* _Records supplied_
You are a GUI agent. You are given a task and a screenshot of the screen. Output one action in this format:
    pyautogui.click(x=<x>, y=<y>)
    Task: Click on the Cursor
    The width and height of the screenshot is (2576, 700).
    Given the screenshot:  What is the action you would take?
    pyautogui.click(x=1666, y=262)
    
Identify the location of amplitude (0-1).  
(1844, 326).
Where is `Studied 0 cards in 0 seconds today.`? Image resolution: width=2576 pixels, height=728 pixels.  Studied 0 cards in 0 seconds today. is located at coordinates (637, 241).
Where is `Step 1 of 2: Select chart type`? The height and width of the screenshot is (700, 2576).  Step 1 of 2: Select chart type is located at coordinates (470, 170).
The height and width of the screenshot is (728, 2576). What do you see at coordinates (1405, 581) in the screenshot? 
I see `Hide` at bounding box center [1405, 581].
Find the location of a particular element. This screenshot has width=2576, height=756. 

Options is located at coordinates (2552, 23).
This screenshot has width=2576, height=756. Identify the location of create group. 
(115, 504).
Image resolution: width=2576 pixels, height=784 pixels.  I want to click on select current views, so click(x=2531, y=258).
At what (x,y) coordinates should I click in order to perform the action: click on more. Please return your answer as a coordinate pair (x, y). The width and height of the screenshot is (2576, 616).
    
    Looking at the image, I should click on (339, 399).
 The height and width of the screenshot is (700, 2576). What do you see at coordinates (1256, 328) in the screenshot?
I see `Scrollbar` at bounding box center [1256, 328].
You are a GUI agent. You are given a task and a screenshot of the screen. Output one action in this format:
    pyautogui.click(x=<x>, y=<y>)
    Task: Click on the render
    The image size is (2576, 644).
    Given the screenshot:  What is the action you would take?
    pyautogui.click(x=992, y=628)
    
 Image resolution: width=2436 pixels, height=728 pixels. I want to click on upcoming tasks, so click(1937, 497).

* _What is asked_
Output every line of the items above as a Markdown table with the columns No and Line, numbering the rows in order and skipping blank lines.

* _Response for this exercise_
| No | Line |
|---|---|
| 1 | You are a GUI agent. You are given a task and a screenshot of the screen. Output one action in this format: |
| 2 |     pyautogui.click(x=<x>, y=<y>) |
| 3 |     Task: Click on the Cursor |
| 4 |     The width and height of the screenshot is (2576, 700). |
| 5 |     Given the screenshot:  What is the action you would take? |
| 6 |     pyautogui.click(x=1666, y=262) |
| 7 | Identify the location of amplitude (0-1).   |
| 8 | (1844, 326). |
| 9 | Where is `Studied 0 cards in 0 seconds today.`? Image resolution: width=2576 pixels, height=728 pixels.  Studied 0 cards in 0 seconds today. is located at coordinates (637, 241). |
| 10 | Where is `Step 1 of 2: Select chart type`? The height and width of the screenshot is (700, 2576).  Step 1 of 2: Select chart type is located at coordinates (470, 170). |
| 11 | The height and width of the screenshot is (728, 2576). What do you see at coordinates (1405, 581) in the screenshot?  |
| 12 | I see `Hide` at bounding box center [1405, 581]. |
| 13 | Find the location of a particular element. This screenshot has width=2576, height=756.  |
| 14 | Options is located at coordinates (2552, 23). |
| 15 | This screenshot has width=2576, height=756. Identify the location of create group.  |
| 16 | (115, 504). |
| 17 | Image resolution: width=2576 pixels, height=784 pixels.  I want to click on select current views, so click(x=2531, y=258). |
| 18 | At what (x,y) coordinates should I click in order to perform the action: click on more. Please return your answer as a coordinate pair (x, y). The width and height of the screenshot is (2576, 616). |
| 19 |     Looking at the image, I should click on (339, 399). |
| 20 |  The height and width of the screenshot is (700, 2576). What do you see at coordinates (1256, 328) in the screenshot? |
| 21 | I see `Scrollbar` at bounding box center [1256, 328]. |
| 22 | You are a GUI agent. You are given a task and a screenshot of the screen. Output one action in this format: |
| 23 |     pyautogui.click(x=<x>, y=<y>) |
| 24 |     Task: Click on the render |
| 25 |     The image size is (2576, 644). |
| 26 |     Given the screenshot:  What is the action you would take? |
| 27 |     pyautogui.click(x=992, y=628) |
| 28 |  Image resolution: width=2436 pixels, height=728 pixels. I want to click on upcoming tasks, so click(1937, 497). |